** Start of PASSAGE TO READ **

Mark Overmeer wrote via RT:
Show quoted text> Hi Sébastien,
Hello Mark,
Show quoted text> There are two different problems:
> 1 which character-set is used in the log-files.
> 2 protecting the dangerous escapes
>
> ad1)
> Traditionally, logfiles are probably latin1 (I think that is the
> best name for UNIX without any understanding of >ASCII)
> What I found-out in a little research, is that many (free) UNIXes
> have switched to utf-8 for the logfiles.
Maybe recent systems, but older systems didn't. You'll say that
sysadmins of old systems don't upgrade their Perl modules, and I'd
agree, except sometimes, they do. So I can't really assume anything
WRT encoding.
Show quoted text> The least what Sys::Syslog must do, is convert strings from an
> internal
> latin1/fake-utf8 mixture into a consequent charset. Probably by
> default utf8. syslog($level, "%s", encode('UTF-8', $string))
I'd say this is not the responsibility of Sys::Syslog but instead of
the caller. People can't throw random text at Sys::Syslog and expect
it to do the Right Thing by guessing the correct encoding. I can
concur regarding the encoding of the messages sent by Sys::Syslog,
but by default, I'd say it'd be better to do nothing and only
transform to a specific encoding when asked to do so.
Show quoted text> ad2)
> Replace non-printables with their ASCII-table name (see 'man ascii')
> [...]
>
> for instance "\x1B" -> "<esc>"
> For security reasons, this rewrite should be the default.
I fully agree on this. I can make a release with code to do this
quite fast as I think nobody will oppose to such a change.
Show quoted text> I was looking for a module which does this, but couldn't find it
> yet.
Even if there was one, I couldn't use it in Sys::Syslog as it is a
core module, and therefore I can only use module from the core.
Show quoted text> Probably, it should be an additions to the Encode suite.
I'm unsure of this but you should ask Dan Kogai.
Show quoted text> This should not be an intergral part of Sys::Syslog itself.
It must for the reasons previously exposed. And given that
Sys::Syslog is currently compatible with Perl 5.005, and I'd like to
keep this, I can only use core modules from this version of Perl.
Show quoted text> Preferrably implemented in C for performance.
Yes. But I'll probably first code it in Perl to check how it
performs :-)
Show quoted text> The cleanest way IMO is to add options to openlog. Either as 4th
> argument or inside $logopt:
>
> openlog 'myprog', 'pid,charset=latin1,unsafe', 'local0';
> # charset=none or raw to switch back to old behavior?
>
> or maybe "encoding(latin1)" as in PerlIO
Clearly not "charset" as it is semantically incorrect and Juerd will
beat me :-)
Passing the encoding this way is quite ugly, but I guess I don't
really have the choice: passing it as a 4th parameter or inside a
hashref given as 4th parameters will mean two different ways to pass
different options. Confusing.
Show quoted text> Yes, it will break some peoples applications... but now farmost Perl
> programs are unsafe, especially in debug mode where all incoming
> packages are being logged.
I am not allowed to break applications, because that means breaking
things like SpamAssassin. Which means all the BOFH from the Perl
community over my shoulder /o\
Show quoted text> What do you think about it?
I imagine you opened this ticket because to have a better I18N
support in Log::Report.
As I said, I agree WRT replacing non-printable characters, and I
mostly agree WRT the encoding, but for both changes I'll also seek
advice from P5P.
--
Sébastien Aperghis-Tramoni
Close the world, txEn eht nepO.

** End of PASSAGE TO READ **
** Start of ENTRIES SHOWN **

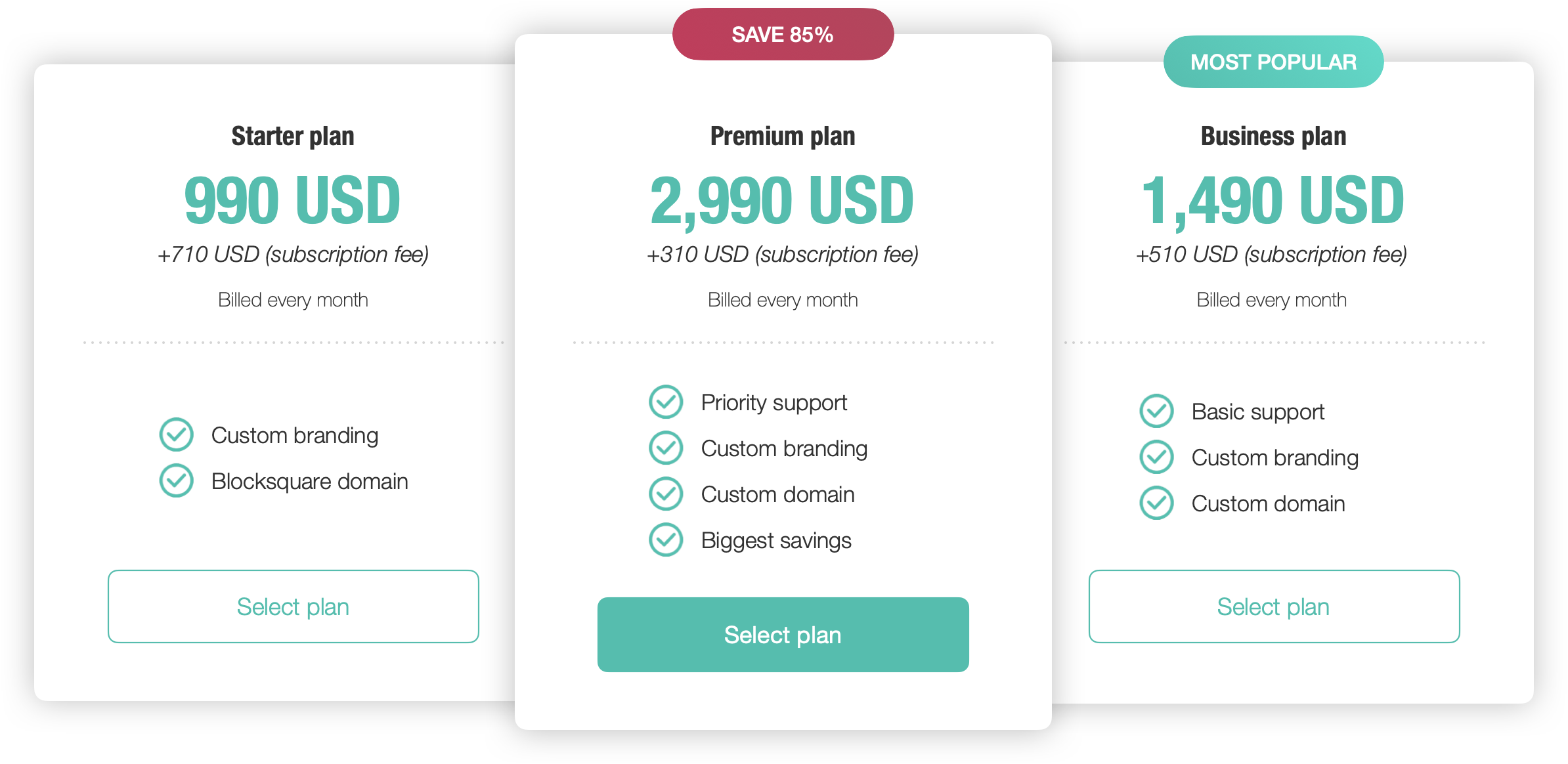Click Business plan Custom branding checkmark icon
This screenshot has width=1568, height=764.
pos(1156,457)
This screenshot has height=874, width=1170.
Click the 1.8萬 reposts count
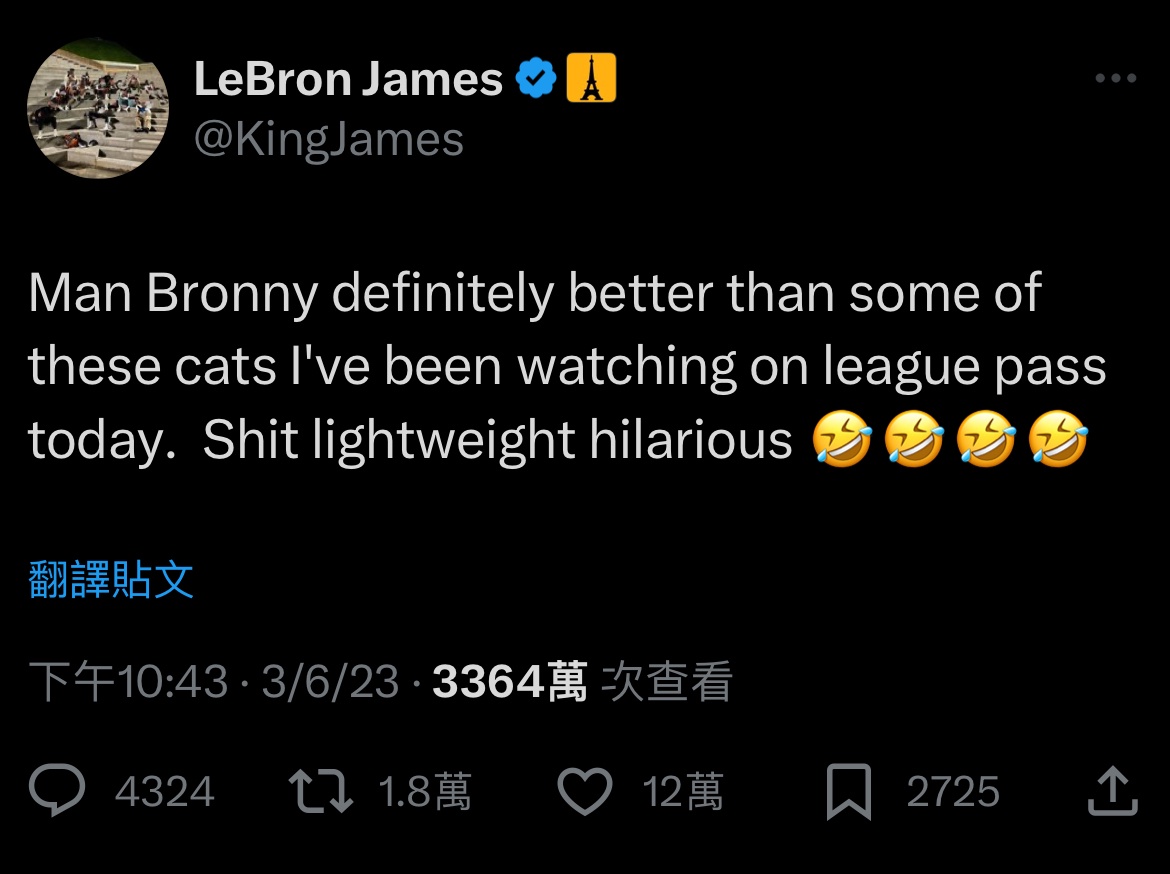coord(425,793)
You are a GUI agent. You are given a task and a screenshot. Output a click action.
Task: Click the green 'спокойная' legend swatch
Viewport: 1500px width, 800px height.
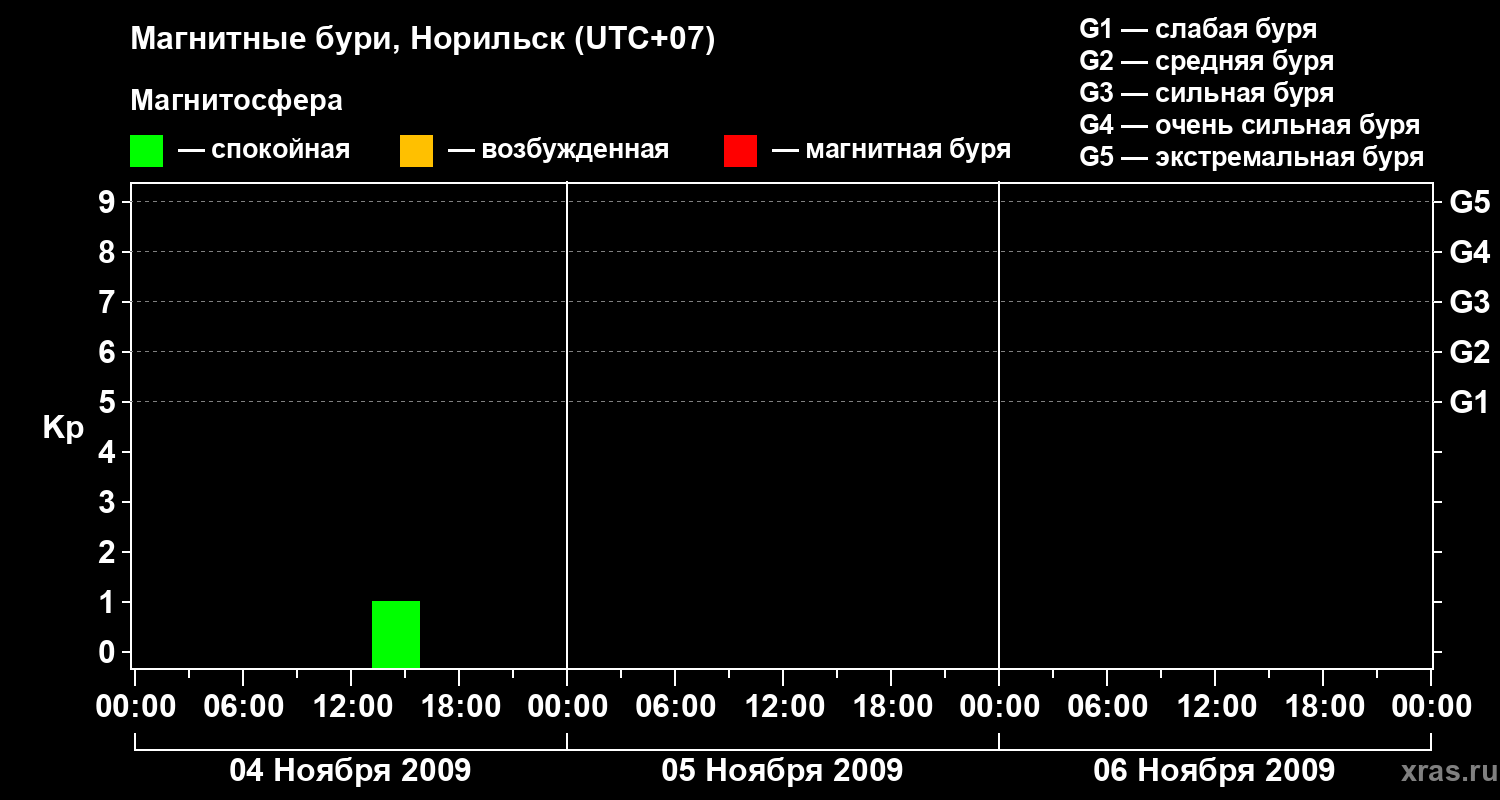point(146,151)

** End of ENTRIES SHOWN **

#### [WORK TO DO]
Reproduce the portion of the Sys::Syslog thread from "I am not allowed" to "txEn eht nepO.", word for word.

#### [RESULT BELOW]
I am not allowed to break applications, because that means breaking
things like SpamAssassin. Which means all the BOFH from the Perl
community over my shoulder /o\
Show quoted text> What do you think about it?
I imagine you opened this ticket because to have a better I18N
support in Log::Report.
As I said, I agree WRT replacing non-printable characters, and I
mostly agree WRT the encoding, but for both changes I'll also seek
advice from P5P.
--
Sébastien Aperghis-Tramoni
Close the world, txEn eht nepO.